In August 1970 Pardo and Landau filed a U.S. Patent 4,398,249 on a spreadsheet automatic natural order calculation algorithm. While the patent was initially rejected by the patent office as being a purely mathematical invention, following 12 years of appeals, Pardo and Landau won a landmark court case at the Predecessor Court of the Federal Circuit, overturning the Patent Office in 1983 — establishing that “something does not cease to become patentable merely because the point of novelty is in an algorithm.”
Rene K. Pardo was born in 1947 in Lausanne-Pully, Switzerland, to parents who were residents of Egypt, with ancestry from Spain, Portugal, Italy, and Ukraine. His family emigrated to Canada when he was at the age of 4. In the New World Pardo studied at Westmount High School (1964) in Westmount, Quebec, then got his BSc degree at McGill University (1968) in Montreal, and an M.Ed. degree at Harvard University (1969).
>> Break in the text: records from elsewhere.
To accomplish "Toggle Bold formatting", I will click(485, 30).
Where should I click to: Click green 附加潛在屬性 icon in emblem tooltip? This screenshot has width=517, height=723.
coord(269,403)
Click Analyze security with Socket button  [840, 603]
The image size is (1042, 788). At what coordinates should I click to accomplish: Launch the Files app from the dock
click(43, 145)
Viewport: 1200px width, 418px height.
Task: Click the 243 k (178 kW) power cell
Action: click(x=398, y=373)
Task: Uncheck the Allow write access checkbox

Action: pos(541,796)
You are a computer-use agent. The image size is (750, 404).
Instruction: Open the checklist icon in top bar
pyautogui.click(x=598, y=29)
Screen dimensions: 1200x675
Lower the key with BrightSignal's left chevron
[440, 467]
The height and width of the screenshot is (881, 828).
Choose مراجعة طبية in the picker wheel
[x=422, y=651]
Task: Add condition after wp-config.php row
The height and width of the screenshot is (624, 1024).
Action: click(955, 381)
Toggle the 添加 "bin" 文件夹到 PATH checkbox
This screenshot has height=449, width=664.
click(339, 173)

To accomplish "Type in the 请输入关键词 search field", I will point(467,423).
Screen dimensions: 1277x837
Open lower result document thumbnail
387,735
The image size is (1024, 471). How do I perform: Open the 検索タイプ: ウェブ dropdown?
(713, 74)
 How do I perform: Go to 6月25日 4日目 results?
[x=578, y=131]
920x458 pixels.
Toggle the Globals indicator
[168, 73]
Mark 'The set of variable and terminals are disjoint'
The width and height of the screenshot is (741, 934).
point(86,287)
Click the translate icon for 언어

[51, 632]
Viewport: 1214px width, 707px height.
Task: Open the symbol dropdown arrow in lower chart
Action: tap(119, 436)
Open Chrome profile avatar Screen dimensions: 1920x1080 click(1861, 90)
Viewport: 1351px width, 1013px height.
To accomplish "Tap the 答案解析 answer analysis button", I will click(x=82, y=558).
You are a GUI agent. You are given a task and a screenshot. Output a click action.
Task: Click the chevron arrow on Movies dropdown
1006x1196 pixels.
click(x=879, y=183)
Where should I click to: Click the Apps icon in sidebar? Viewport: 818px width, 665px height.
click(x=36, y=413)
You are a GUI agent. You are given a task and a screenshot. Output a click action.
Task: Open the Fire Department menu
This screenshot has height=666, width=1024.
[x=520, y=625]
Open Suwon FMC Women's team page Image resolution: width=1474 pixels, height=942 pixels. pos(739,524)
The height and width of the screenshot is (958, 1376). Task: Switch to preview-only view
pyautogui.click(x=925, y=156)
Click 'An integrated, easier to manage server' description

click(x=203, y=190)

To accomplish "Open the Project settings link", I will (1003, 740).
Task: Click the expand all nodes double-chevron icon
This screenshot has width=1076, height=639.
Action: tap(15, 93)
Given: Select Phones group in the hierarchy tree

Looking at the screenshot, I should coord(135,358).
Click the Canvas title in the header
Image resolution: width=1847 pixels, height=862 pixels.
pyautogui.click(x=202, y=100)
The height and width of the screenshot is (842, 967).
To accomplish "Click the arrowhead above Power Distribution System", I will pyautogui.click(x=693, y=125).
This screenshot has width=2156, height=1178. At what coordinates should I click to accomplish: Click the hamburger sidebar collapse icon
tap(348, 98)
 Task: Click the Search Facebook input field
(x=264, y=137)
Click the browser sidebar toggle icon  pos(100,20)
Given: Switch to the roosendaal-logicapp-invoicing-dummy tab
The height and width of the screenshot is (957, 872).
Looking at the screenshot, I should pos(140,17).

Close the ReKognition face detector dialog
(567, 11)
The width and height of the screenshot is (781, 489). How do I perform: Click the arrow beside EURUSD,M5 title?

In 1970 Pardo founded LANPAR Technologies Inc. in Markham, Ontario. Until the early 1980s, LANPAR was Canada’s largest independent distributor of computer terminals, between 1982 and 1988, the company was involved in the distribution and manufacturing of personal computers, then shift its corporate focus to sales and service of PC networking products. The company was dissolved in January 2003. Pardo also founded companies for Digital Image Library and Online Communities, advanced hybrid capacitor-battery energy storage technology, advanced membrane technology, providing clean drinking water and electricity for emerging nations with portable solar-wind powered technology, area lighting LED technology, and innovations in the electrical & construction industry, energy management & control.
Besides their seminal work in the area of electronic spreadsheets, Pardo and Landau pioneered also: 1. The educational multimedia game & online computer timesharing-based multiplayer games; 2. Online conference registration and message retrieval system; 3. Artistic computer-assisted animation.